La France si elle veut être à la hauteur de son projet – Les lumières – doit avoir le courage d’entendre toutes les voix, quitte à semer la discorde. Voire choquer des mémoires. C’est à ce prix seulement, qu’elle pourra lutter contre toutes les formes de racisme, d’exclusion. En diabolisant des penseurs, en les refoulant du cercle démocratique, au motif de « l’insoutenable », on crée les conditions objectives d’une dissidence citoyenne. D’une contre histoire. L’interdit fascine. Il fédère la contestation, la résistance…l’underground.
On ne combat pas les idées par la politique de la terre brûlée, chère aux faiseurs de rois. On combat les idées par les idées. Celui qui voulait « danser sa vie »,  « déjouer les bigoteries du scientisme, du cléricalisme et les pièges de la suffisance (la vaniteuse fermeture sur soi et sur nos certitudes) » quitte un monde désillusionné où l’amnésie générale, les amputations sont les grandes gagnantes. Pour comprendre les raisons qui avaient amené François Mitterrand à accepter la Francisque ou protéger Bousquet, on avait évoqué alors la complexité de l’homme. Les zones d’ombre du président de la République, le droit à l’erreur. Pourquoi ne pas avoir la même attitude envers l’auteur engagé ? Un poids deux mesures !
Le silence des médias confirme le trouble et l’analphabétisme grandiloquent de l’histoire des idées.


Revoir : 
L’homme en question
Archives INA, 23/01/1977. Une émission de Guy Seligman.
Ecouter aussi : 
Radioscopie
Emission de Jacques chancel sur France Inter, le 28/11/1978.
 
  1. Pierre-André Taguieff, L’itinéraire du « grand militant Mujahid Roger Garaudy » : du communisme au négationnisme in lehuffingtonpost.fr, le 17/06/2012.
  2. Disparition de Roger Garaudy : De Staline à Mahomet, lhumnaite.fr, le 15/06/2012.
  3. Roger Garaudy, Appel aux vivants, Edition du Seuil 1979, p.28.
  4. Maria Poumier, Roger Garaudy limpide dans la noirceur du siècle in mariapoumier.net, le 17/06/2012.

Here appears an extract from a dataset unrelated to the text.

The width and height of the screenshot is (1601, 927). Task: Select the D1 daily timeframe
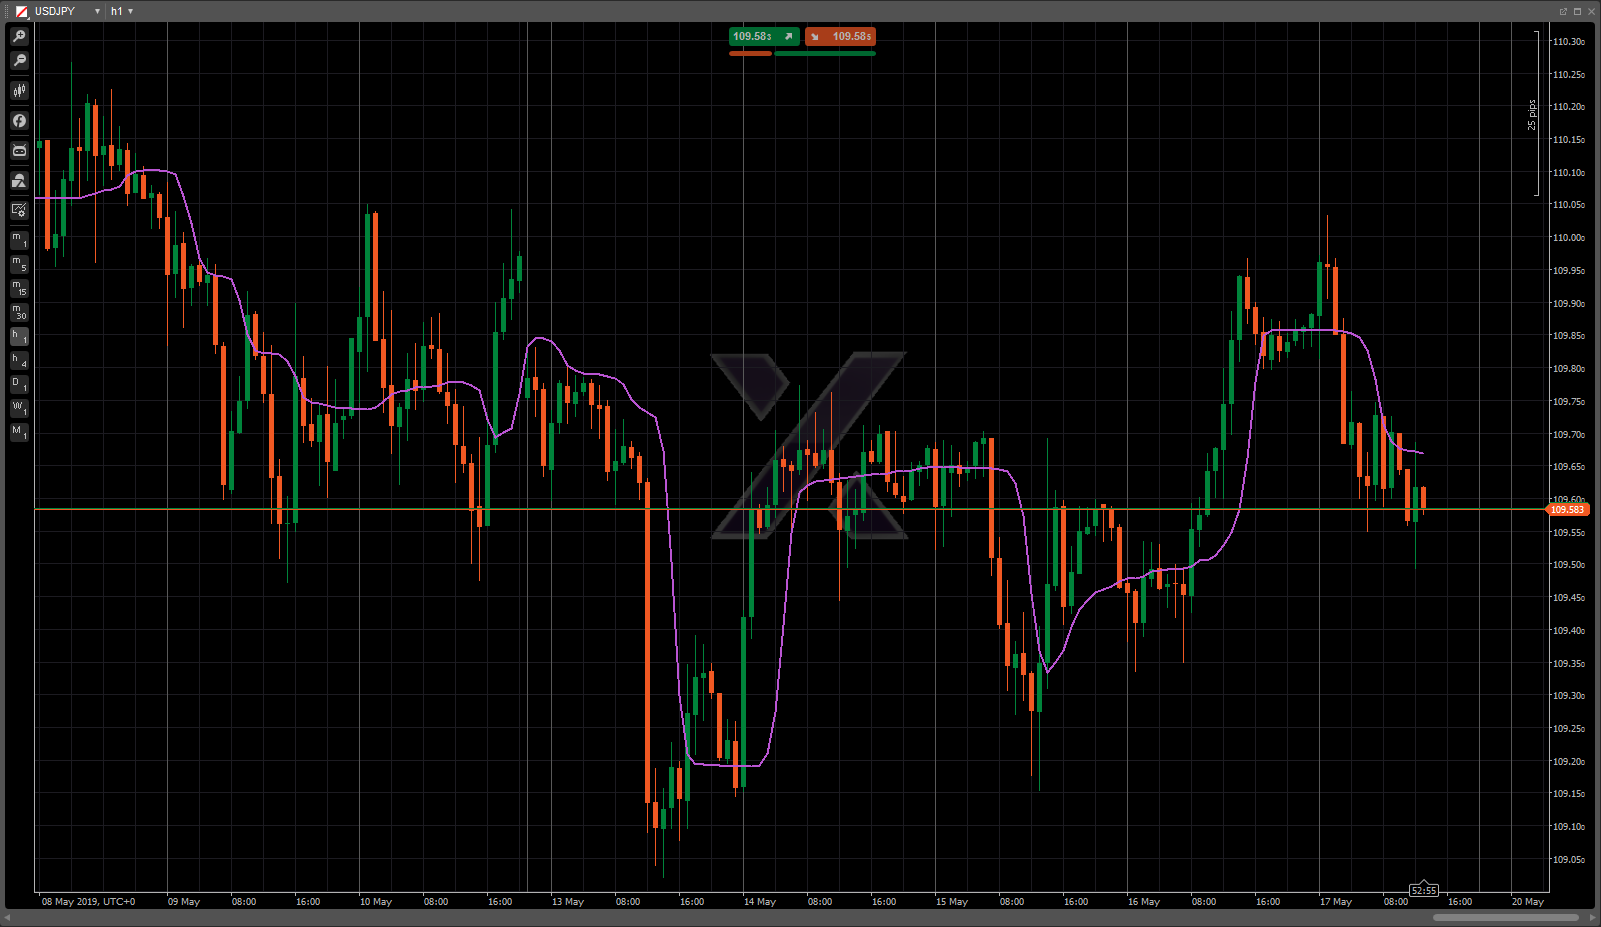point(19,384)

  5. « C’est pourquoi l’avènement de la femme à toutes les fonctions dirigeantes de la société implique, à long terme, la subversion et l’inversion de toutes les valeurs fondamentales de nos sociétés, et le passage de la société individualiste à la société communautaire, d’un rapport social fondé sur un rapport de force à un rapport social fondé sur la reconnaissance de l’autre et la participation à son épanouissement personnel. » in Roger Garaudy, op.cit, p.36.
  6. Roger Garaudy, op.cit, p. 33.
  7. Roger Garaudy, op.cit, p35.
  8. Roger Garaudy, op.cit, p.35
  9. Roger Garaudy, Biographie du vingtième siècle, Le testament philosophique de Roger Garaudy,  Editions Tougui, 1985, p.386, 387.
  10. Roger Garaudy, Les mythes fondateurs de la politique israélienne, Editions La Vieille Taupe, 1996.
  11. Le philosophe avait porté l’uniforme SS. Pour sa défense, il a dit vouloir réformer le nazisme de l’intérieur.
  12. Etre un esprit libre ne signifie pas avoir raison.
  13. Renaud Camus, un « néo-réac ? » in Eléments, juillet-septembre 2012, n° 144, p.61.